TEXT SHOWN:
Daily, seasonal rainfall amount (mm) and maximum intensity in 30 min (I30, mm h-1). Average daily volumetric soil moisture content (SMC, %) and effective soil–water content (ESWC, %) measured with the soil moisture sensors at the 1 fire (n = 36) and 4 fires hillslopes (n = 36) as well as for plant and bare soil microsites. Black asterisks indicate significant daily differences between 1 and 4 fires. Blue symbols indicate significant differences between plant and bare microsite for the 1 fire hillslopes (blue crosses) or the 4 fires hillslopes (blue asterisks) at the significance level of p < 0.05

Plant recovery, soil cover and related soil–water properties

The plant response at the two burnt areas was very similar, although at the end of the last dry period of September 2013, the 4 fires hillslopes showed a slightly lower plant height, stem diameter and stem length as compared to the 1 fire hillslopes (Table 2), although without significant differences. Plant height was very similar in the unburnt hillslopes through time, and significantly higher than the 1 and 4 fires hillslopes.

Soil cover differed between unburnt and burnt areas (Fig. 3). Immediately after fire, abiotic soil surface components such as ashes, bare soil and stones amounted to 81% in the 1 fire and 99% in the 4 fires hillslopes. One year later, the unburnt hillslopes remained completely covered by biotic litter and vegetation, while in the 1 fire and 4 fires hillslopes amounted to only 49% and 16% of the biotic soil cover, respectively (Fig. 3).

Fig. 3
figure 3

Soil cover (%). Biotic (litter and vegetation) and abiotic (ash, bare soil, stones) soil surface components on the unburnt, 1 fire and 4 fires areas after the 2012 wildfire (December 2012) and one year later (November 2013)

Soil–water repellency (SWR) did not display statistically significant differences between 1 and 4 fires area in the overall data pool (Fig. 4). However, in the unburnt area, moderately/strongly SWR levels were more frequent as compared to the burnt sites. Overall, annual SWR frequency at 2–3 cm depth was non-repellent (MED class 0) in 44 and 43% of the measurements on the 1 and 4 fire areas, respectively, and only 17% on the unburnt areas. The 4 fires areas showed very strong and extremely repellent categories in 21% of the measurements, while the 1 fire and the unburnt areas were close to 40%.

Fig. 4
figure 4

Relative frequency (x-axis) of soil–water repellency (SWR) determined by the molarity ethanol drop test (MED) for the soil Ah surface layer at the unburnt, 1 fire and 4 fires areas. SWR classes were grouped as follows: 0% ethanol, very wettable; 1%, 3% and 5% ethanol, wettable; 8.5% and 13%, moderately/strongly; 18% and 24% very strongly; 36% and > 36%, extremely repellent

The pF-curves revealed no differences at the gravitational soil–water content (< pF2) and field capacity (FC, pF2) due to wildfire frequency (Table 1). However, the soil–water retained at higher pF-values (pF3.2 and pF4.2 or PWP) increased as wildfire frequency (Fig. 5). Consequently, AWC (AWC = pF2-pF4.2) was significantly lower on the 4 fires hillslopes as compared to both the 1 fire and the unburnt hillslopes (Table 1).

PROVIDED DATA:
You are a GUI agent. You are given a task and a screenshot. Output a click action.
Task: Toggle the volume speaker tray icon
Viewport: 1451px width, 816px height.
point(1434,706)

BRIEF A:
In the wildfire soil text, how much of the soil surface was made up of ash, bare soil and stones on the 4 fires hillslopes right after the fire?
BRIEF B:
From the wildfire soil text, return the part that opens with the words containing "Soil–water repellency (SWR) did" and closes with "close to 40%.".

RIGHT ANSWER A:
99%

RIGHT ANSWER B:
Soil–water repellency (SWR) did not display statistically significant differences between 1 and 4 fires area in the overall data pool (Fig. 4). However, in the unburnt area, moderately/strongly SWR levels were more frequent as compared to the burnt sites. Overall, annual SWR frequency at 2–3 cm depth was non-repellent (MED class 0) in 44 and 43% of the measurements on the 1 and 4 fire areas, respectively, and only 17% on the unburnt areas. The 4 fires areas showed very strong and extremely repellent categories in 21% of the measurements, while the 1 fire and the unburnt areas were close to 40%.